Where the [Edgewood] Ends

Edgewood Ave

Edgewood Avenue has been a fly in the ointment, or a bee in our bonnet, or, well, it’s been crimping our style, our ability to get to and from anywhere, for a few months now. since… April?

The Beltline, you see, is going to pass through directly beneath the Edgewood Avenue Bridge, which sounds grand, but even despite it being a 107 years old it was one of those bridges that one hardly realized was a bridge until this discussion of it coming down (here a picture of THAT!). Maybe because it is so developed next to the apparently elevated Edgewood Ave, you might not have noticed that there was actually a bridge over the lowlands unless you’d been trepidaciously exploring the Beltline right-of-way. It was just a short section of the street where you suddenly had a good view of the Marta train.
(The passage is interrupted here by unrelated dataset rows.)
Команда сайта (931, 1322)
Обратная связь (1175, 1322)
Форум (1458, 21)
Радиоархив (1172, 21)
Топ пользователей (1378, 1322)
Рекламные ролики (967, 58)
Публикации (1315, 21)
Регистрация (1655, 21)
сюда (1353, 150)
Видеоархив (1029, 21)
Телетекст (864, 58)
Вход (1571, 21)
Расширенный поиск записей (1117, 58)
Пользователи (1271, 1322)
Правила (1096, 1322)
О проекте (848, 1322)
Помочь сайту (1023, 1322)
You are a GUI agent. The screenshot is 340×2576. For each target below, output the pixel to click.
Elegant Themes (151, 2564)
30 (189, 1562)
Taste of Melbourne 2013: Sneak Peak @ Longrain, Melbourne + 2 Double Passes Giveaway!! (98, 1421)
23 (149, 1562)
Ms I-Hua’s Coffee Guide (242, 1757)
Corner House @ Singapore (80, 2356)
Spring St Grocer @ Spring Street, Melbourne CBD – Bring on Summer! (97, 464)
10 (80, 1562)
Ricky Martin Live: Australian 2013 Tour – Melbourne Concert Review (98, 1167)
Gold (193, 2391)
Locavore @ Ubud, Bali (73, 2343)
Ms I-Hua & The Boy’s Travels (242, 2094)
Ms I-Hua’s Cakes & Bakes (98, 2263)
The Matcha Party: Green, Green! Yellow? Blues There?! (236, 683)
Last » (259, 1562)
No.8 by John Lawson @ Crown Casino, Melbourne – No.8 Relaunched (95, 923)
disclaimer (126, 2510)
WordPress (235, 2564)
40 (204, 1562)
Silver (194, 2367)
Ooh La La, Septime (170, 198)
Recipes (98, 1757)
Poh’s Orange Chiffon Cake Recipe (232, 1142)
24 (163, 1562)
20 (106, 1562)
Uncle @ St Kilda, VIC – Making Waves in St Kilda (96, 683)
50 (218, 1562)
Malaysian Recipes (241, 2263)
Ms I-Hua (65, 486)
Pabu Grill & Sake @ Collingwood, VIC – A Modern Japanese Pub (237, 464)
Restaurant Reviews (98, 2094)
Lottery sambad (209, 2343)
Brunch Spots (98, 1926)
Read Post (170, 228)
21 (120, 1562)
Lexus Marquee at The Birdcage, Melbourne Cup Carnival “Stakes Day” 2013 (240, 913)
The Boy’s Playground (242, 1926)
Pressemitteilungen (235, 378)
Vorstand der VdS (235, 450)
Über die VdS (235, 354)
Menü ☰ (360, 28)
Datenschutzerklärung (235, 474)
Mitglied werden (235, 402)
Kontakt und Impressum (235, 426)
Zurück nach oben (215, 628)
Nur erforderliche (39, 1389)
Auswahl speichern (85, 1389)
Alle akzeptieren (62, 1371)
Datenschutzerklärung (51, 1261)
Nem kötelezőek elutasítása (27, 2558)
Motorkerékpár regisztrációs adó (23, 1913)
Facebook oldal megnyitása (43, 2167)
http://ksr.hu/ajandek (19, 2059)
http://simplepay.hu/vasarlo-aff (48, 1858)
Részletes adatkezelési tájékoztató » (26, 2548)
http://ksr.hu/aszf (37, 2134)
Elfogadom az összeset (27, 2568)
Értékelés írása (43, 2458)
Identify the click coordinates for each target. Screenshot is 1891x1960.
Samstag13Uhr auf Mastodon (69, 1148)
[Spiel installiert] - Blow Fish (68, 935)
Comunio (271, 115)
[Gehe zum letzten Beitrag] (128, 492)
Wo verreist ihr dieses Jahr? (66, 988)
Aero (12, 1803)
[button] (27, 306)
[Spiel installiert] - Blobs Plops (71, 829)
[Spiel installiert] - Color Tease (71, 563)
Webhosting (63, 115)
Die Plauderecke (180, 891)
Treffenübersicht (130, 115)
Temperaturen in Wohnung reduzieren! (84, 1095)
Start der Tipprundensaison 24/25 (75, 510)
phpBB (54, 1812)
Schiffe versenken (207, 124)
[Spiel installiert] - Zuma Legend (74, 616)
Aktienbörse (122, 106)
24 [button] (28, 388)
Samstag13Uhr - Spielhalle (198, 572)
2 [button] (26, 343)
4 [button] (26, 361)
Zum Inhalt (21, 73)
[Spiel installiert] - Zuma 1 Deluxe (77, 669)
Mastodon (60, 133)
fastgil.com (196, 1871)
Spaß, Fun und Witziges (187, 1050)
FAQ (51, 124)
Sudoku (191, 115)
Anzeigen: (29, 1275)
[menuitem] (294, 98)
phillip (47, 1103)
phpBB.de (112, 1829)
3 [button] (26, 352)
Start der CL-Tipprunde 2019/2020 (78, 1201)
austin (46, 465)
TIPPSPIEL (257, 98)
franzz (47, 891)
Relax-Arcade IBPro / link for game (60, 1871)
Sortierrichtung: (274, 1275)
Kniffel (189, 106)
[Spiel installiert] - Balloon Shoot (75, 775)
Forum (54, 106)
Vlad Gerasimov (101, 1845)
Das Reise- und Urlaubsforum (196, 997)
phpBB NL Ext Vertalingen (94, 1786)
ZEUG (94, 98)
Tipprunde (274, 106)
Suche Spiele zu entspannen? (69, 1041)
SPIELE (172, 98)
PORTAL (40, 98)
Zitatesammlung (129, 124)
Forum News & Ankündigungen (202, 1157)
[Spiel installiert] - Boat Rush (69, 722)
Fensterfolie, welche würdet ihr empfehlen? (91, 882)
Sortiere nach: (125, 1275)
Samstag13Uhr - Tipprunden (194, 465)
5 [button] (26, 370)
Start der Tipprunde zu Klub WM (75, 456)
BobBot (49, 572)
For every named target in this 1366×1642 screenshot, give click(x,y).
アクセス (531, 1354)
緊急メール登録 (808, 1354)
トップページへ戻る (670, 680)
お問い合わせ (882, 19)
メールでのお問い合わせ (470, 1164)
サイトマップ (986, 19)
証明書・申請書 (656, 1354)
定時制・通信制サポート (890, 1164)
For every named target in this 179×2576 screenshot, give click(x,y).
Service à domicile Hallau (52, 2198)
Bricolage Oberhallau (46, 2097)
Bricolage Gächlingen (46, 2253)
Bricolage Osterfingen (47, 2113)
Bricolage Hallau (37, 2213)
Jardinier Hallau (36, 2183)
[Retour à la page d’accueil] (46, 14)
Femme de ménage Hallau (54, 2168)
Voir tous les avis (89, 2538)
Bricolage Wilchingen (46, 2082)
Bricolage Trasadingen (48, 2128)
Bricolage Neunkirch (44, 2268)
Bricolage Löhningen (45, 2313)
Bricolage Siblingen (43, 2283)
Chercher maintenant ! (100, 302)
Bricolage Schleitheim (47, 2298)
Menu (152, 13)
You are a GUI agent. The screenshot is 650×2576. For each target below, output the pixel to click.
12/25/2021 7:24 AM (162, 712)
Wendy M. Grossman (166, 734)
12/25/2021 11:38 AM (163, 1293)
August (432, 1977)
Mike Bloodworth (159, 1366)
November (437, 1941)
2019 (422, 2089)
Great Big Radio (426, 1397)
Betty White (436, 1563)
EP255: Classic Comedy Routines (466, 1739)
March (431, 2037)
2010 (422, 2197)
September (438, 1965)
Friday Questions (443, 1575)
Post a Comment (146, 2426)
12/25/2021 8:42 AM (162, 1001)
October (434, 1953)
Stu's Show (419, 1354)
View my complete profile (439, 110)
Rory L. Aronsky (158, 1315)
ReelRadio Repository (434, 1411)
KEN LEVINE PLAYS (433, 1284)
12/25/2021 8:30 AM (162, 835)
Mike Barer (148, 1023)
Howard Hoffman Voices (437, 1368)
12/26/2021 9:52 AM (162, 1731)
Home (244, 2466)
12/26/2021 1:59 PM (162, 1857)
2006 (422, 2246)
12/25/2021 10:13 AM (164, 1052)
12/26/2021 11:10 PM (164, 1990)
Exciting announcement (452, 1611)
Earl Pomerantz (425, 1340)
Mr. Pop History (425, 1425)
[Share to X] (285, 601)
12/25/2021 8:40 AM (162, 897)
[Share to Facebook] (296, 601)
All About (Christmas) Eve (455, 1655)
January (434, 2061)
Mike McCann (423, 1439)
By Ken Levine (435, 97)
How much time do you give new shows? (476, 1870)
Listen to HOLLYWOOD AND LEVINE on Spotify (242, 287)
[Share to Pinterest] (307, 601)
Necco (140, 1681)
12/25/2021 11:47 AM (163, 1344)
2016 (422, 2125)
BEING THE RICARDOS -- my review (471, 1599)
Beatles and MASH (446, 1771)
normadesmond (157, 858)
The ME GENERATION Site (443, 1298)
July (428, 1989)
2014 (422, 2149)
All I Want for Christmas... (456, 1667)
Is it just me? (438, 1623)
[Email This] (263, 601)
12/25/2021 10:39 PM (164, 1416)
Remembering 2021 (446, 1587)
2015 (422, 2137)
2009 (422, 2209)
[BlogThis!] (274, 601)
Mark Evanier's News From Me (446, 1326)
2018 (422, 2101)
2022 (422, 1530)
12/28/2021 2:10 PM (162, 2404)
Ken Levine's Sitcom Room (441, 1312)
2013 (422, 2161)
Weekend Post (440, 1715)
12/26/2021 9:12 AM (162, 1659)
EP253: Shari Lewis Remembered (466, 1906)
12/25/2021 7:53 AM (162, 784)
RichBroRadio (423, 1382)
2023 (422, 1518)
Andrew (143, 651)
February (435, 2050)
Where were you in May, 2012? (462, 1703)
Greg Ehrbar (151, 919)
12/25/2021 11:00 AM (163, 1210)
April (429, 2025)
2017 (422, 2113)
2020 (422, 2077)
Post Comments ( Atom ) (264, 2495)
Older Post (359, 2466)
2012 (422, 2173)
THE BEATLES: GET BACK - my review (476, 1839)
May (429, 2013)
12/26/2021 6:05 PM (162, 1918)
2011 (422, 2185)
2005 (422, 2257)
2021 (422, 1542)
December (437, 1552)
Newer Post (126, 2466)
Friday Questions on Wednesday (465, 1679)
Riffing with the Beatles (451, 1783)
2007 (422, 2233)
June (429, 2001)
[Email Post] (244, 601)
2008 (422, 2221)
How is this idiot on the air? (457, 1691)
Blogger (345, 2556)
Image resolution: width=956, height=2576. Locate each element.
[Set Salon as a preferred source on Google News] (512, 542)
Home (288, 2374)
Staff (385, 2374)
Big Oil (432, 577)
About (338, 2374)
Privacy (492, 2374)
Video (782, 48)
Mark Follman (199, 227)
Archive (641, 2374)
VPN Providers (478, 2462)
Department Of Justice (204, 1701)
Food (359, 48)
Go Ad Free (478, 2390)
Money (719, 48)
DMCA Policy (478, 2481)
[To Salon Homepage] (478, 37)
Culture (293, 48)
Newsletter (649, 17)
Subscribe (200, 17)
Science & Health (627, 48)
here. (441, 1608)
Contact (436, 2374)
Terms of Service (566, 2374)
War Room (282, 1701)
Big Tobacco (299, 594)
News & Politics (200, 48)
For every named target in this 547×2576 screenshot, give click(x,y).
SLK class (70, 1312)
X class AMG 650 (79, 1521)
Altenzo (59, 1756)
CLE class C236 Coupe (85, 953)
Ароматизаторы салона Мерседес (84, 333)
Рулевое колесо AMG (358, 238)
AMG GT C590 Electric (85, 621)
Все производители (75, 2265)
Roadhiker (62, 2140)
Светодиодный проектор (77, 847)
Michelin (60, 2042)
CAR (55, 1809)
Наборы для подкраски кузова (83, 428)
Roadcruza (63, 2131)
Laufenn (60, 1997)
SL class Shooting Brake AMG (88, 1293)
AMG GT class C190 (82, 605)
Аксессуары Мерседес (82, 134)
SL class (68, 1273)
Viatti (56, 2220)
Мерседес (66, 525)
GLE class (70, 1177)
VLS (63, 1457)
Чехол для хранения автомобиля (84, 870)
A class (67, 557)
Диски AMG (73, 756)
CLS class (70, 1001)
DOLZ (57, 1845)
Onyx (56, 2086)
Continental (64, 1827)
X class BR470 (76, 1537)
Anyway, it’s been a a serious hindrance for commuters who pass through the Krog tunnel, from Inman Park to Reynoldstown and East Atlanta. N and I have been watching the process, whenever we go to Miso we walk to where the street ends and peer over the edge. It doesn’t look like a 107 year old bridge until you see a heavy layer of bricks a few feet down—part of an old road bed? I need to examine more really, and document. As for it’s need to be replaced, I can imagine that’s true, back when it was constructed, 1906 I suppose, reinforced concrete construction was a relatively new technology—although, the first reinforced concrete bridge built in 1889 is still standing as is the largest reinforced concrete bridge from that era, built in 1910, I guess ours just wasn’t as good as those.

It’s out for WHOLE YEAR, but one day the barricades will become impassible, so the other night N and I picnicked where the street ended, perched on sandbags watching the sky change colors and the light darken on a stray cat among the bulldozers below. We’ll keep strolling out there whenever we’re nearby and dangling our legs over the edge of what was once a ravine with a railroad running through it, until they put our street back in place. And then, oh THEN we’ll bike over AND under and not have to detour ever again!